L'architecture y est volontairement austère et imposante, caractérisée par de grands blocs de maçonnerie néoclassiques aux murs de briques épais, des encadrements de fenêtres en pierre et d'immenses places d'armes intérieures. Ses alignements géométriques stricts illustrent l'urbanisme militaire rigide qui dominait Valenciennes lorsqu'elle était enserrée dans les remparts en étoile de Vauban.

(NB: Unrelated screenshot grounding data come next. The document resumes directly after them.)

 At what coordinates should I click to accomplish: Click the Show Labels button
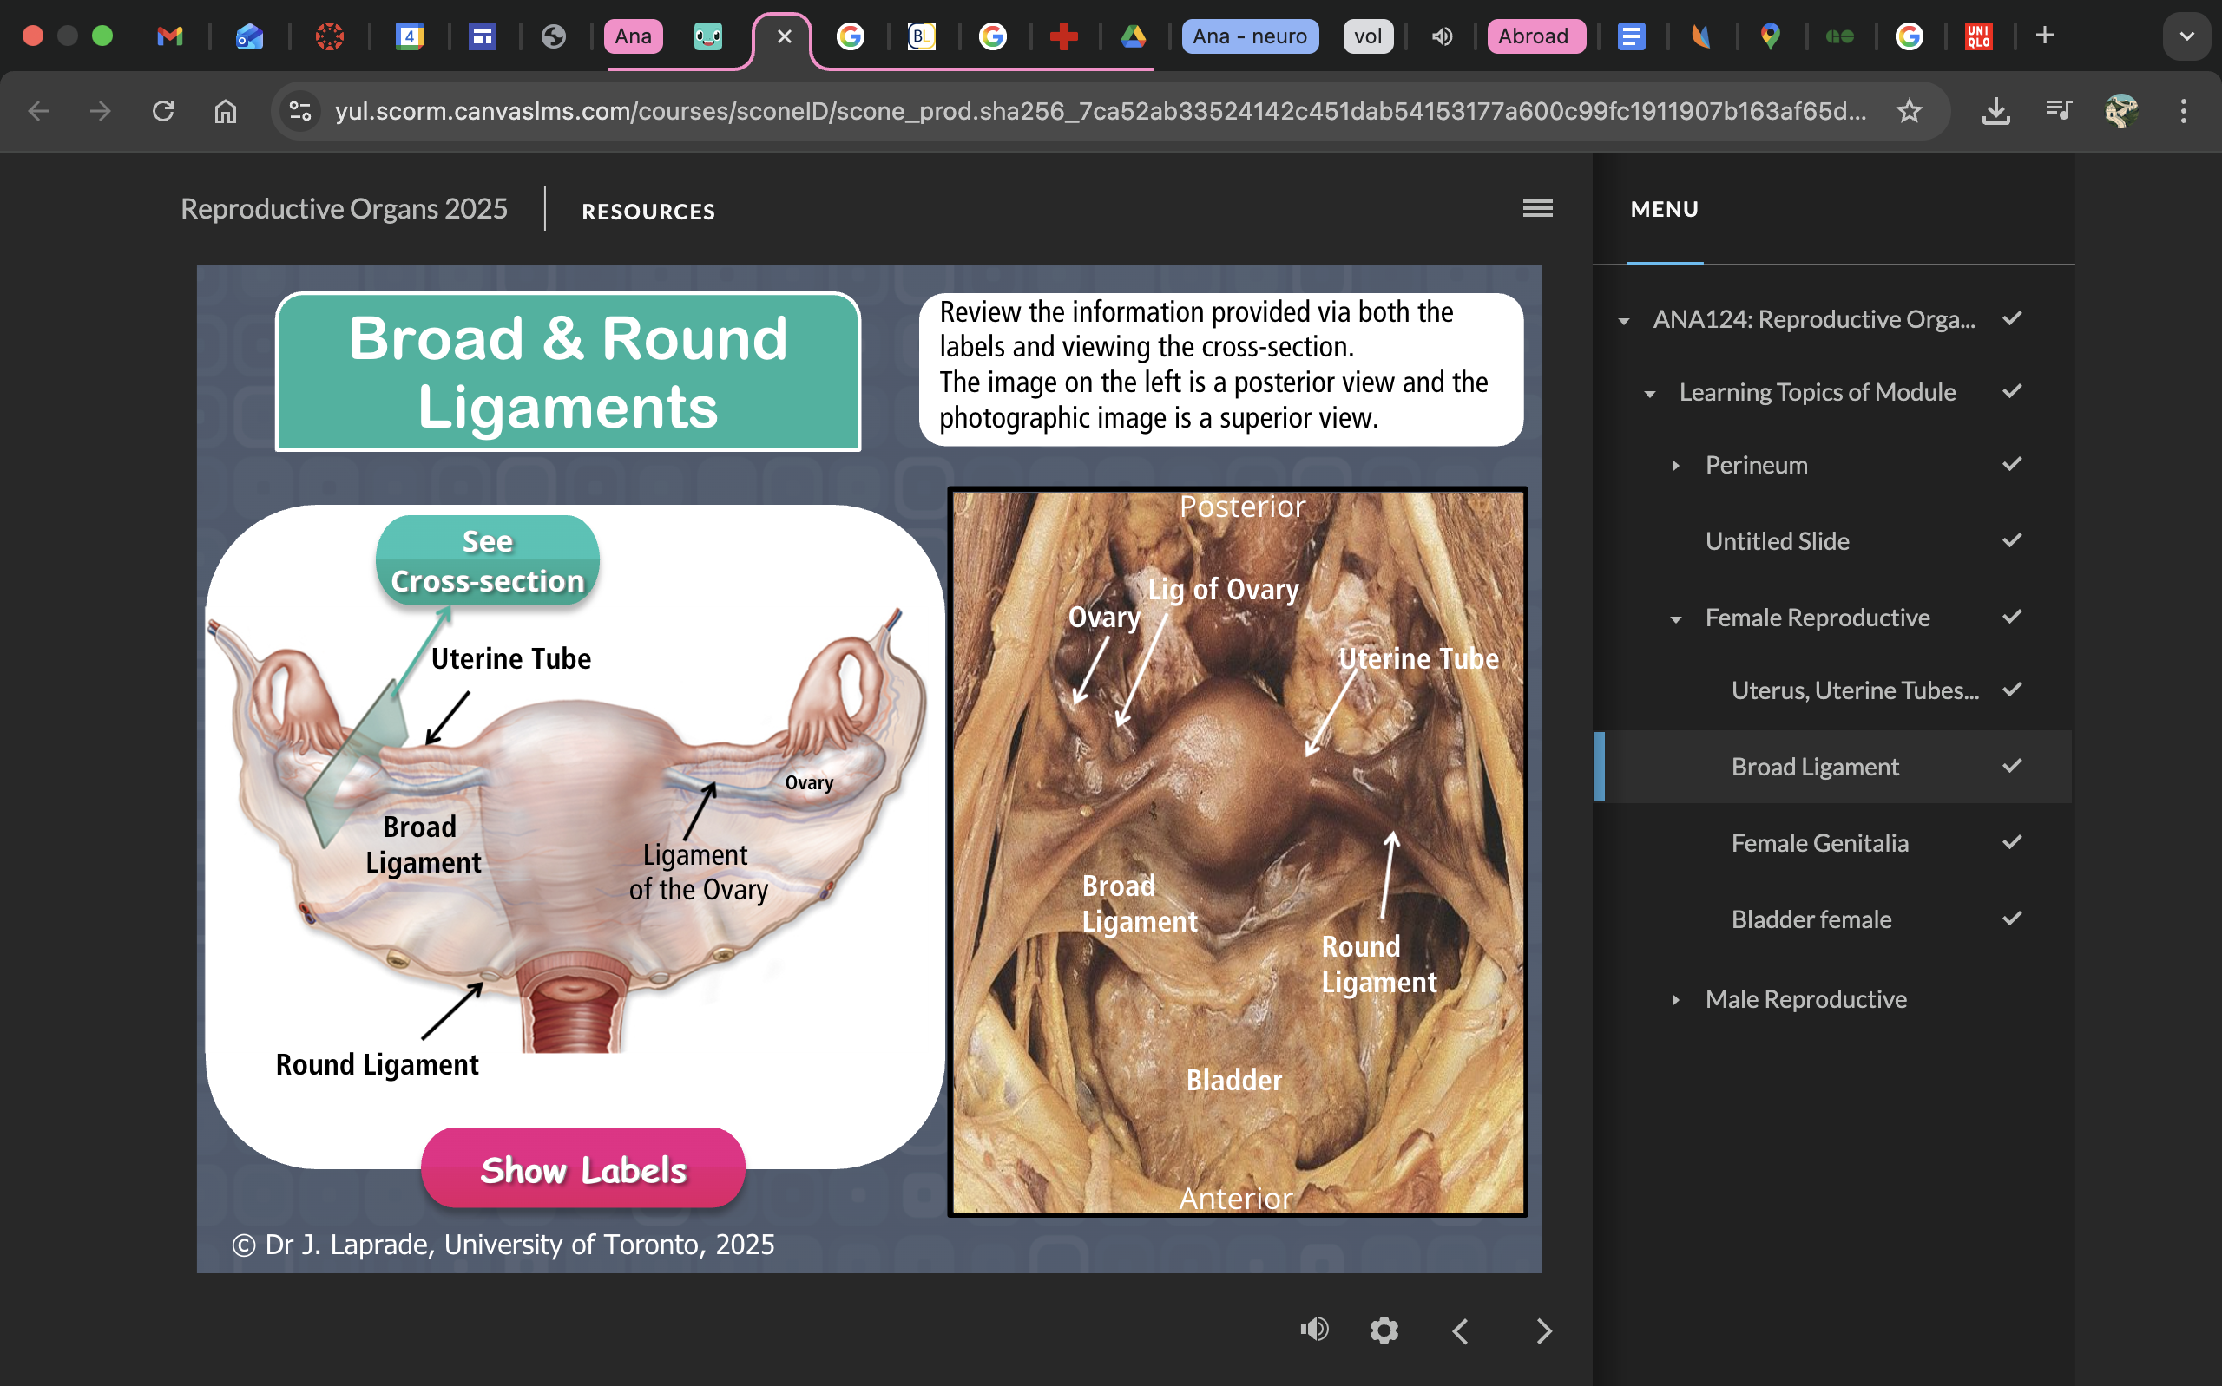(x=583, y=1168)
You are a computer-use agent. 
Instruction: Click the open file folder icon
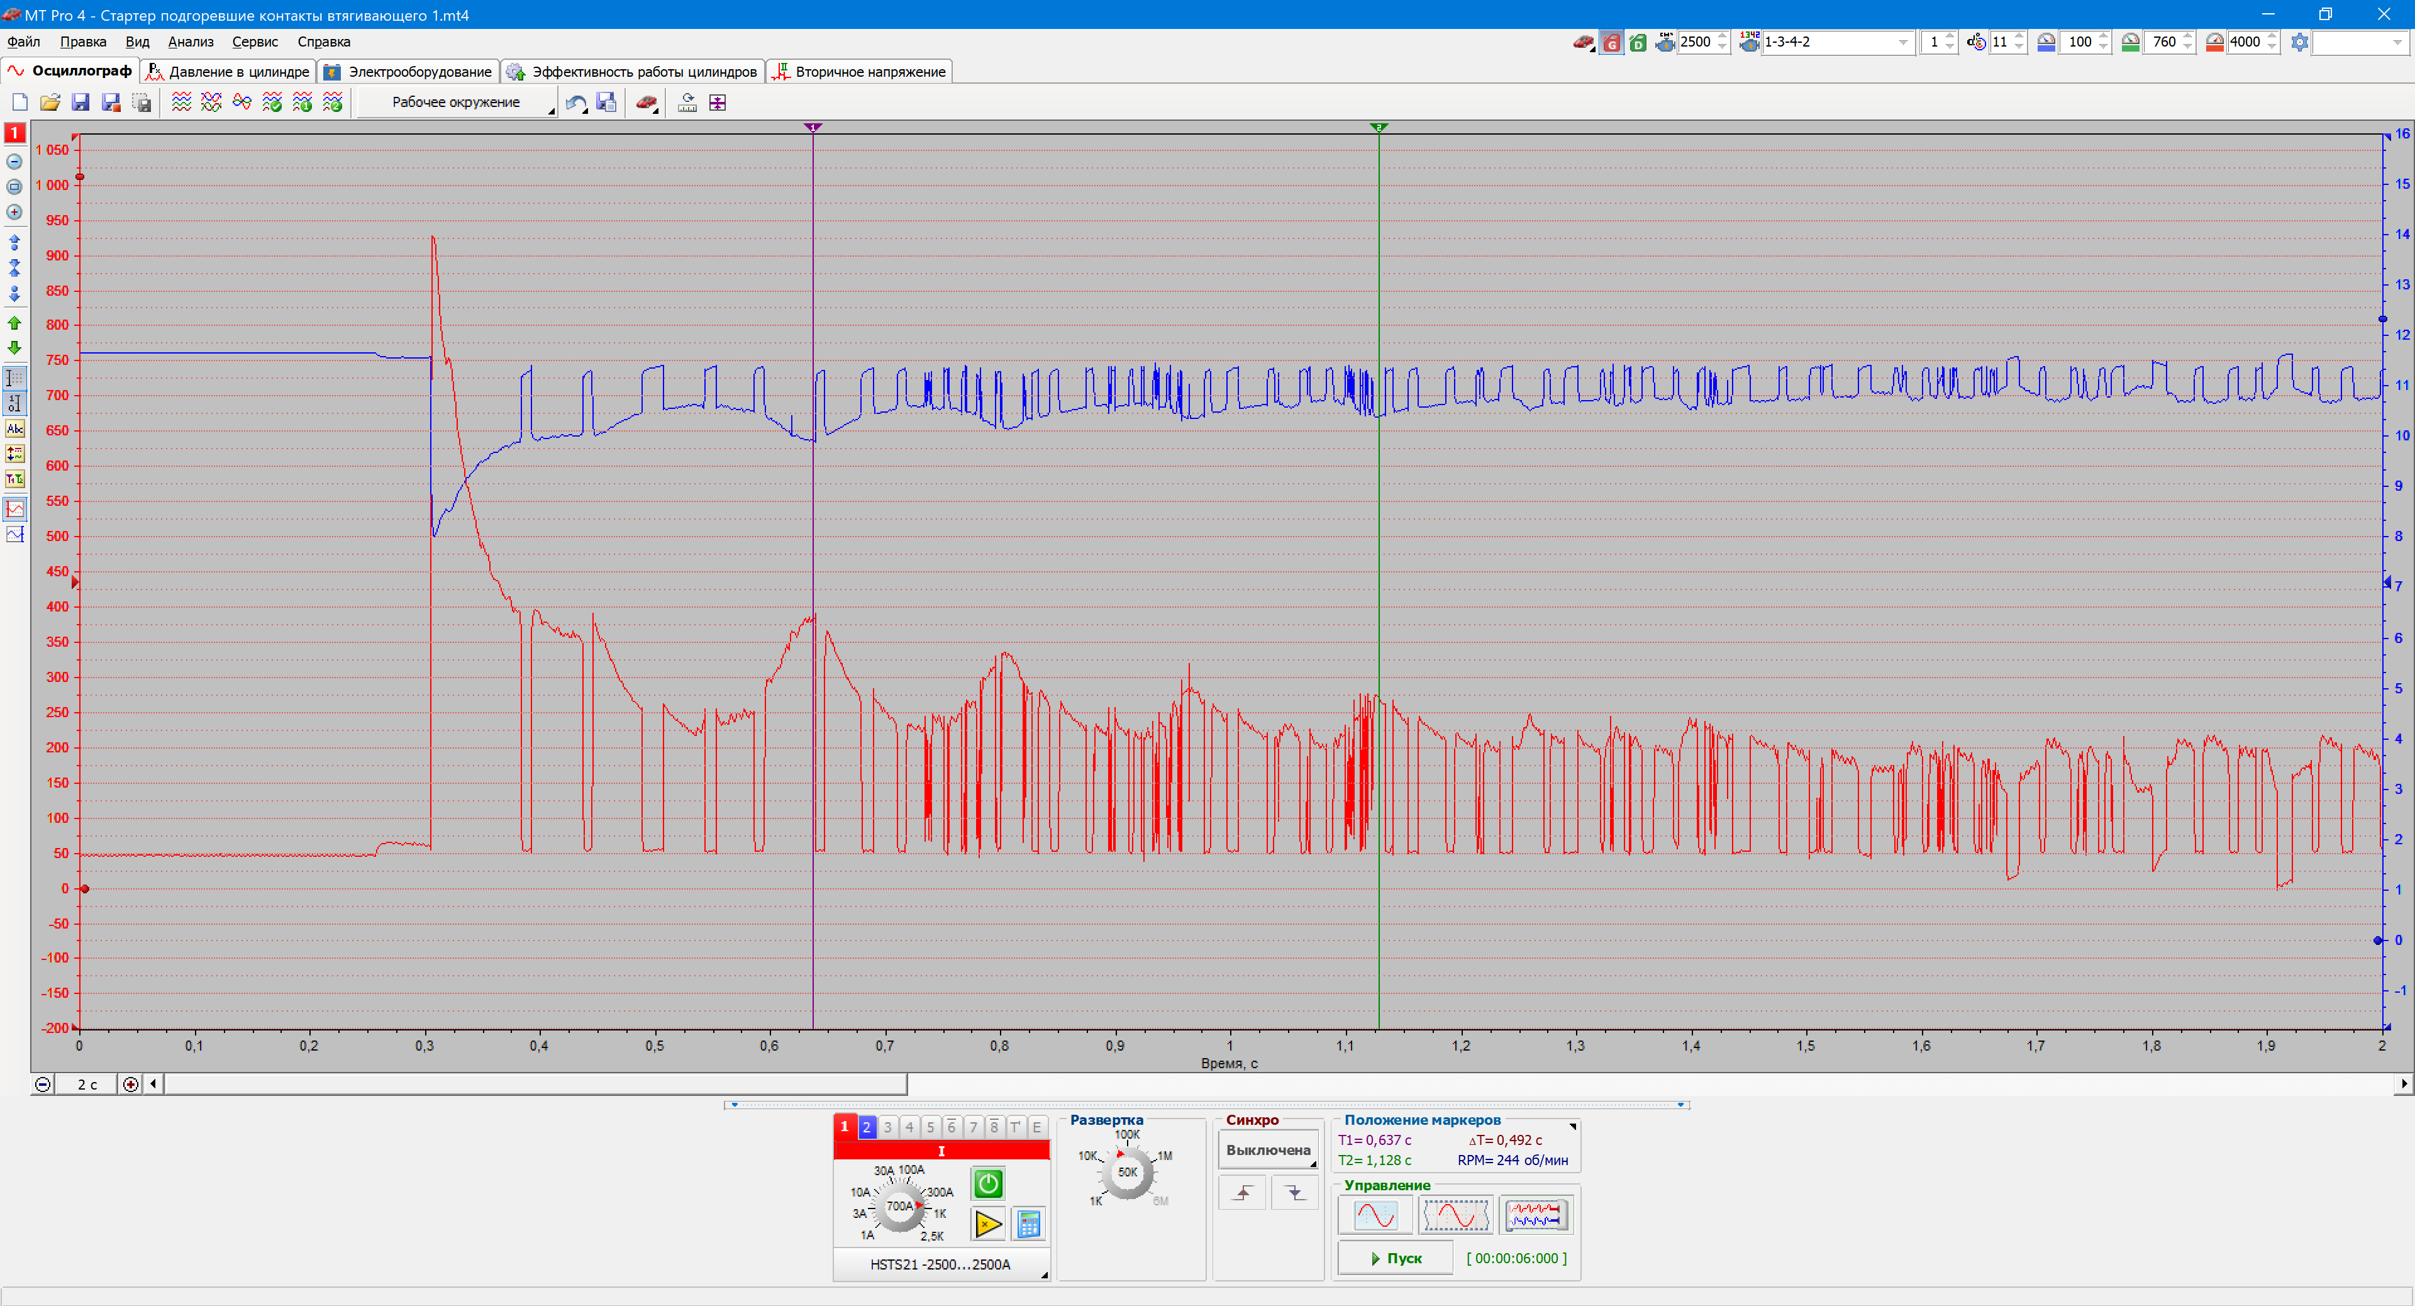pyautogui.click(x=50, y=102)
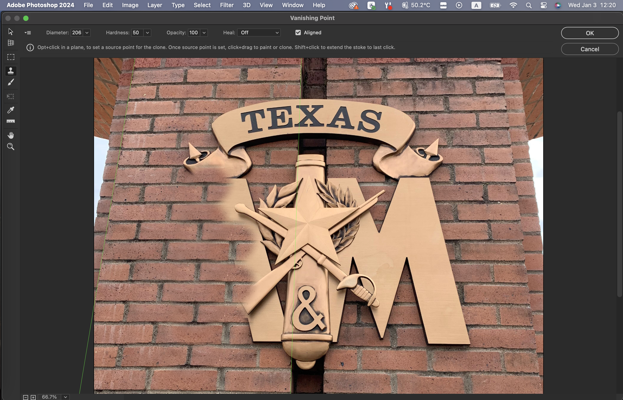Image resolution: width=623 pixels, height=400 pixels.
Task: Open the Vanishing Point settings menu icon
Action: click(28, 33)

La grande transformation : Le Royal Hainaut
Adresse : Place de l'Hôpital Général, Valenciennes
La piscine voûtée du Royal Hainaut. Source: Royal Hainaut Spa & Resort Hotel
La métamorphose architecturale de la ville s'exprime pleinement dans l'ancien Hôpital Général, construit sous Louis XV entre 1751 et 1767. Conçu à l'origine comme un immense palais néoclassique français du XVIIIe siècle abritant un hospice de charité autonome, ce site spectaculaire a été magistralement converti en hôtel de luxe.
Le génie architectural de ce projet de reconversion réside dans la réinvention de ses espaces historiques :
La verrière de l'atrium : L'ancienne cour d'honneur a été entièrement coiffée d'une gigantesque verrière moderne suspendue. Cette création relie les pavillons classiques d'origine en pierre bleue et briques rouges pour former un vaste jardin d'hiver intérieur baigné de lumière.
La piscine souterraine : Profondément enfouie sous les voûtes de pierre historiques où se trouvaient autrefois les caves de stockage de l'hôpital, une piscine de luxe a été creusée. Les baigneurs nagent entre d'épais piliers anciens en Pierre Bleue de Tournai, mis en valeur par un éclairage d'ambiance moderne et feutré qui se reflète sur les maçonneries du XVIIIe siècle.
La chapelle centrale : L'axe structurel de tout le complexe est sa grande chapelle baroque-classique intégrée. Avec son plafond voûté vertigineux, ses hautes fenêtres cintrées et ses sculptures de pierre ciselées, elle a été préservée comme un espace culturel majestueux, jetant un pont entre le passé charitable du bâtiment et sa splendeur contemporaine.